[Recorded data]

=-=-=

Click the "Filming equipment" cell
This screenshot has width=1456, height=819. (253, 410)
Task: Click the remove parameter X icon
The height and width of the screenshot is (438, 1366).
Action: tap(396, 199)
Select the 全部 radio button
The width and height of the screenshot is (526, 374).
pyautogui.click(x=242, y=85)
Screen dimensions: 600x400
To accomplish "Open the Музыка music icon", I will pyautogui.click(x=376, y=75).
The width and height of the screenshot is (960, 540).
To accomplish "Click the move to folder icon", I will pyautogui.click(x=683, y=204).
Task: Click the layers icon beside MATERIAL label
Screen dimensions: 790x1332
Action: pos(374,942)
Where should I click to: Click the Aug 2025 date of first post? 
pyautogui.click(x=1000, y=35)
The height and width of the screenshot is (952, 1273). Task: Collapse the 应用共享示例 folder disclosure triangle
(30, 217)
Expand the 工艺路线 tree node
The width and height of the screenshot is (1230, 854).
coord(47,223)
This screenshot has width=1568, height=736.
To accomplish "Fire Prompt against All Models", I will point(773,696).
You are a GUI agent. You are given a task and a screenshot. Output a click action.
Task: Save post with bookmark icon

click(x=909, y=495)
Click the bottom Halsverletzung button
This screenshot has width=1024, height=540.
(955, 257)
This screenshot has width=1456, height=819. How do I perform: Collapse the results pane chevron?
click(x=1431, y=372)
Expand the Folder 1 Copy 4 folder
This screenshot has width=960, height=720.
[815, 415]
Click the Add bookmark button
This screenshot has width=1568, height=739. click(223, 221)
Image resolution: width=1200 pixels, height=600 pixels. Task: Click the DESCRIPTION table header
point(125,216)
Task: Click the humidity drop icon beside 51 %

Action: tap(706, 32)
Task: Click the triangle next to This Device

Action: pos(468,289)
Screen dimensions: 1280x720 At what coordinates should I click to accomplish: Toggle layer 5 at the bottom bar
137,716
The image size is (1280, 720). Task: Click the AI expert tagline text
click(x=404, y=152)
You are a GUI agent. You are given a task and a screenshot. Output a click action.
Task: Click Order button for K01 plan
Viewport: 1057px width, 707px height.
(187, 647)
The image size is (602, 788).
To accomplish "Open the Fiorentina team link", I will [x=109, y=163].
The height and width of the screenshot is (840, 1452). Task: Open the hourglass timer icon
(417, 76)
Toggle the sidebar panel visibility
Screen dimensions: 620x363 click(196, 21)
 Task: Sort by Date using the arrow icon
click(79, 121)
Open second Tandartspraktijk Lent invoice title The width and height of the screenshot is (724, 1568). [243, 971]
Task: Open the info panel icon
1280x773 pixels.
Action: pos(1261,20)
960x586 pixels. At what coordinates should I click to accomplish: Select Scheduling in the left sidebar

=-=-=

What you are asked to do:
Which lines above include the string "will"? Show them.

Result of the exercise:
To accomplish "Open the Музыка music icon", I will pyautogui.click(x=376, y=75).
To accomplish "Click the move to folder icon", I will pyautogui.click(x=683, y=204).
To accomplish "Fire Prompt against All Models", I will point(773,696).
To accomplish "Open the Fiorentina team link", I will [x=109, y=163].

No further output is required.